_DESCRIPTION OF THE TASK_. From the entries that follow, list every line in which the string "column" appears.

_DATASET_.
· · · ·

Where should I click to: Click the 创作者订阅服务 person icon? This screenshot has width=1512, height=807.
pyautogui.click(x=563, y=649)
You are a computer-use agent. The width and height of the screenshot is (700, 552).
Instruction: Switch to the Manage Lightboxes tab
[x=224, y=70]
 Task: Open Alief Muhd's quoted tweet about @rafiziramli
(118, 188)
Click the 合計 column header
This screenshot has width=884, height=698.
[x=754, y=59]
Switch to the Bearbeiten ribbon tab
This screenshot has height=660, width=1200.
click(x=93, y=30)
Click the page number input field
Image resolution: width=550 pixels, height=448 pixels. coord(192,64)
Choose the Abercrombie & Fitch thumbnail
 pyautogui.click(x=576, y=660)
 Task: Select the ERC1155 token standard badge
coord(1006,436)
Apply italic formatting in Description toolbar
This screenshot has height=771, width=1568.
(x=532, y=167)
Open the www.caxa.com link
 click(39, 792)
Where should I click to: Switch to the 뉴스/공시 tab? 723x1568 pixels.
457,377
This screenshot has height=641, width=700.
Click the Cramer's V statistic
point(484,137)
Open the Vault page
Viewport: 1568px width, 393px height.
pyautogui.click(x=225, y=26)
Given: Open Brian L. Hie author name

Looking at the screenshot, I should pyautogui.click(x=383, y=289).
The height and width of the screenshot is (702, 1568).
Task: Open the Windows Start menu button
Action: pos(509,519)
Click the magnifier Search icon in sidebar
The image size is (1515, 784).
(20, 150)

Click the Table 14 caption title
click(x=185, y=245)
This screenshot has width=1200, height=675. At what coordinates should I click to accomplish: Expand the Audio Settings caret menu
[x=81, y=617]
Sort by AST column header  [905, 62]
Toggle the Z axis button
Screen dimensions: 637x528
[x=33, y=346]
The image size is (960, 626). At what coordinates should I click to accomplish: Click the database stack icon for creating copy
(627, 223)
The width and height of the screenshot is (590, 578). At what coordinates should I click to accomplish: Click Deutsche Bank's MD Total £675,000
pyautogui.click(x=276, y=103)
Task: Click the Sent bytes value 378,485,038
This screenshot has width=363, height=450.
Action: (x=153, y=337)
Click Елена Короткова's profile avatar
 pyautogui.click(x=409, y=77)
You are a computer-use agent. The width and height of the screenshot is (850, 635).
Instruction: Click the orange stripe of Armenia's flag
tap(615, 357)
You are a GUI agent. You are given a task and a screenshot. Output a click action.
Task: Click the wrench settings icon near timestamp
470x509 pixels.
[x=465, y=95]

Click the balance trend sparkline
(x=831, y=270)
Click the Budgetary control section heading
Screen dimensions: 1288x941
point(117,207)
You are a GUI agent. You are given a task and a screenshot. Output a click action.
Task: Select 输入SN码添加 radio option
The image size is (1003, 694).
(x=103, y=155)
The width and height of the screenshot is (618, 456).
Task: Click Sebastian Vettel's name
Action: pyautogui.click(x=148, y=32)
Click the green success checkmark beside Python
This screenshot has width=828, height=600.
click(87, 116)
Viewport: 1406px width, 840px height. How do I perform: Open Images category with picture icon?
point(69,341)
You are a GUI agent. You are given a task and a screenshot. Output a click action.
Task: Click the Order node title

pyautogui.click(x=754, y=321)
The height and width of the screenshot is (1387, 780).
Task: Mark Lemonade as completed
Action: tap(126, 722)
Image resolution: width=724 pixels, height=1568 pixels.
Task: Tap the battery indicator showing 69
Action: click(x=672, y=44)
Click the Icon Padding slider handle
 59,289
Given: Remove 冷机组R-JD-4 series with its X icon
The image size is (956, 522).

· · · ·

_EXERCISE RESPONSE_.
Click the 合計 column header
Sort by AST column header  [905, 62]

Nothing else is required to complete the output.